As for you, HURTME, your erotic imagination seized on that experience—that cruel girl on the phone—and through a mysterious process that sex researchers don’t quite understand, your mildly-to-wildly-traumatizing early sexual experience emerged in adulthood as a full-blown kink. There may be other boys out there who had the exact same experience—that girl could have had other victims—who don’t have any interest in being cuckolded. The alchemy of kinks isn’t fully understood.
There’s only one way to find out if you would enjoy being cuckolded, HURTME, and that’s to do it. But there are three questions (at least) that you need to ask yourself before you act: Have you built a firewall between your sense of your own sexual desirability and your kink, a kink that’s about your eroticized fear of sexual inadequacy and not your actual sexual inadequacy? (You landed a gorgeous, sweet, kind, loving, and very sexual girlfriend—you’re clearly more than adequate!) Are you sure you won’t wind up in the fetal position on the floor after your girlfriend fucks some alpha stud? And if you do react badly, if being cuckolded in reality is painful, not sexy, can you process your feelings without lashing out at or slut-shaming your girlfriend?
A few sessions with a kink-positive shrink might help you answer those questions. You can find one through the American Association of Sexuality Educators, Counselors and Therapists.
QIs it your opinion that a girl can love a man but also want an open relationship? Or does wanting an open relationship mean that the girl doesn’t love her man? (I’m the girl in this situation.) —Perplexed Over Lusty Yearnings
AWanting to fuck other men isn’t proof that a girl (or a boy or a SOPATGS, for “some other point along the gender spectrum”) doesn’t love her man. When two people make a monogamous commitment—which should be an opt-in choice, not a default setting—they’re promising not to fuck other people.
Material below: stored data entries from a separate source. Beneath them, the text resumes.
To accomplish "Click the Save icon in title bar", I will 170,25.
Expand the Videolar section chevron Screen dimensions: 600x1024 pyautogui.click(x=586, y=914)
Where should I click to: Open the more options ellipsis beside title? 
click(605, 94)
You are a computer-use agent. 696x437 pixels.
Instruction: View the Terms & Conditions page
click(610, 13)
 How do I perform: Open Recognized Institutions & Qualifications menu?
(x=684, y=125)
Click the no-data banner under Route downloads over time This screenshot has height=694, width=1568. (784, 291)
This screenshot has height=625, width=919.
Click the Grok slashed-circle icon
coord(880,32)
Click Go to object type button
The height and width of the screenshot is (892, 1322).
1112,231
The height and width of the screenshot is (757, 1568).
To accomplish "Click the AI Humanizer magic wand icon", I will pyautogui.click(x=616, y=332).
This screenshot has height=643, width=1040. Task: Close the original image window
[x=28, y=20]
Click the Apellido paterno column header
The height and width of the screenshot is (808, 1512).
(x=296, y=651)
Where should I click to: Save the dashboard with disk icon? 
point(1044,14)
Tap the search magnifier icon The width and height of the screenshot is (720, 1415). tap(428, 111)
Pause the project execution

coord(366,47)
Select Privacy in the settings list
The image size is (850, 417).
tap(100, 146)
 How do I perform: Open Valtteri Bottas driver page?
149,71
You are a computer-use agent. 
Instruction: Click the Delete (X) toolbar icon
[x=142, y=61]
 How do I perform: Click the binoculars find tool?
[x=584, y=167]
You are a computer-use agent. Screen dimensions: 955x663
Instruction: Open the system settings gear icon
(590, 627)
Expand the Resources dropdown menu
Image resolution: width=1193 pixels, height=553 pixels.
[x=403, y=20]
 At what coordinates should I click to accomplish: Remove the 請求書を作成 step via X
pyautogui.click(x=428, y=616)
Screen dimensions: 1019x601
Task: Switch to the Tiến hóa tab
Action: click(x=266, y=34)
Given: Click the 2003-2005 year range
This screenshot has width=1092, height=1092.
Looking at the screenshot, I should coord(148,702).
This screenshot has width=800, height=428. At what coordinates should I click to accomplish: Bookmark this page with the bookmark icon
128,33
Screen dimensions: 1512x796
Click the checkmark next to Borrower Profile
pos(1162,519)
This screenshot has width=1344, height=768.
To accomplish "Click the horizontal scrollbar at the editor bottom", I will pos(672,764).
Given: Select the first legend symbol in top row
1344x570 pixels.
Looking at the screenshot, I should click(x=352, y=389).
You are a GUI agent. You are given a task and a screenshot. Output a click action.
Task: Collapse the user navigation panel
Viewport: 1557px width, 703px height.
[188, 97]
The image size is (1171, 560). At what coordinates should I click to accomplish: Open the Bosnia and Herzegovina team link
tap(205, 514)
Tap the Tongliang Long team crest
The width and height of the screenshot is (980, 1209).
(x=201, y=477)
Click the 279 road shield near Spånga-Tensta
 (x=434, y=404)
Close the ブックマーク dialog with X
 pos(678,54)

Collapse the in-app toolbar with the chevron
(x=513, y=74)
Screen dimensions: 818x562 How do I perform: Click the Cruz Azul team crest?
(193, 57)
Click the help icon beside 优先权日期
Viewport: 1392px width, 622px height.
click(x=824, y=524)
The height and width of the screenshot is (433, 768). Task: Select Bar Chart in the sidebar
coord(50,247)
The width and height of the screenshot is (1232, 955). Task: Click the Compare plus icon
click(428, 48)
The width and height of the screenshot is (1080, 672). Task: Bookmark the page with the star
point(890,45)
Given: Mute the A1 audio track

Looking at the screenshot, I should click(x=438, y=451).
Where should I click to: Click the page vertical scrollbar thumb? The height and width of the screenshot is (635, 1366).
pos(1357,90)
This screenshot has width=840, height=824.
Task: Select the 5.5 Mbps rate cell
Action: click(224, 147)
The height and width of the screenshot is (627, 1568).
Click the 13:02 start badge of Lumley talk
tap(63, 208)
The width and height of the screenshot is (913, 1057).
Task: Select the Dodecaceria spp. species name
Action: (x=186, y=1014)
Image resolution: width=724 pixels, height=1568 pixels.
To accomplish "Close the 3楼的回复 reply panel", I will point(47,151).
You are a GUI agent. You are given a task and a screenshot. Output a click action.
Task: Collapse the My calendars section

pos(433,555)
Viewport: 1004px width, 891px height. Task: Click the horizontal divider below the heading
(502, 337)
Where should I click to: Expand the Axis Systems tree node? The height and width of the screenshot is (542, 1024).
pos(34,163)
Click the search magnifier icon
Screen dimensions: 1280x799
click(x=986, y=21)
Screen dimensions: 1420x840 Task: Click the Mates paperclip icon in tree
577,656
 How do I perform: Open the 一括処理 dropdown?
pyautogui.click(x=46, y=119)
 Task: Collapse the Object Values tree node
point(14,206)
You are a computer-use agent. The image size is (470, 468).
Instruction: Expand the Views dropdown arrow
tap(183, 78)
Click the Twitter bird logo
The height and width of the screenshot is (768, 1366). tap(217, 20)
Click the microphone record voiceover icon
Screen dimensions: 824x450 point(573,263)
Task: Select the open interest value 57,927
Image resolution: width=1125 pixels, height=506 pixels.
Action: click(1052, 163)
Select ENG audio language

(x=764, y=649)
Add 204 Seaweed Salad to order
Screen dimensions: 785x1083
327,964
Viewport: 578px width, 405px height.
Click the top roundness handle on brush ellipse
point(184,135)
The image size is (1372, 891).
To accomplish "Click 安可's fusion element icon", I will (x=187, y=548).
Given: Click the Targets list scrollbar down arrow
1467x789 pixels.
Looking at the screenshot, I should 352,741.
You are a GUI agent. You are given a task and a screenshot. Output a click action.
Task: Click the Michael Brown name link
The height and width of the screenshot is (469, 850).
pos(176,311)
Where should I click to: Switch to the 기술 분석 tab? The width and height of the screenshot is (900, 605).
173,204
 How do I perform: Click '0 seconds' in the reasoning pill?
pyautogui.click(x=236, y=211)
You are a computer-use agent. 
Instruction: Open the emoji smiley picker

But both will still wanna fuck other people. If you can’t see yourself sleeping with just one man for the rest of your life—or being in a relationship with just one man at a time—then a monogamous commitment isn’t for you, POLY. And if the man you’re with wants a monogamous commitment—if being with him means you can’t sleep with other men—then he might not be for you either.
QI’m a gay man married to a wonderful man. For most of our 12-year relationship, we’ve had a boring sexual script that is all about him getting blown. He just doesn’t seem interested in much else, and although we’ve talked about it over the years, nothing has really changed. He is selfish in bed. He’s a wonderful husband otherwise, and I love him deeply. Recently, he was out of town, and in a weak moment, I ended up meeting an experienced spanking dom. We’ve met several times, and I’m counting the days until he whales on my butt again. Not in my wildest imagination could or would my husband EVER do something like this with me. He just doesn’t have it in him. I am more sexually fulfilled than I have been in a decade. I’m also lying and cheating. I’m deeply torn. If I tell my husband, my guess is that he won’t take it well. It could cause our marriage to unravel. If I keep lying, I bear the moral burden of the lie, and he could find out anyway. —Still Professing a Normal Kink
AWe all have sexual limits, we’re all entitled to our sexual limits, but expecting your spouse to do nothing but blow you for 12 years isn’t a limit. It’s bullshit, SPANK. Your husband’s complete disregard for your feelings—for your sense of sexual fulfillment—tips over into the sexual abandonment category. His actions don’t excuse your affair, of course, but horniness, frustration, and duress drove you to this, and your husband has to take his share of the responsibility. You say your marriage might unravel if you were to tell your husband about this spanking. But whatever the fallout might be—the end of your marriage or renegotiated terms that allow you to get some/most of your needs met elsewhere—is better than the status quo. Tell him.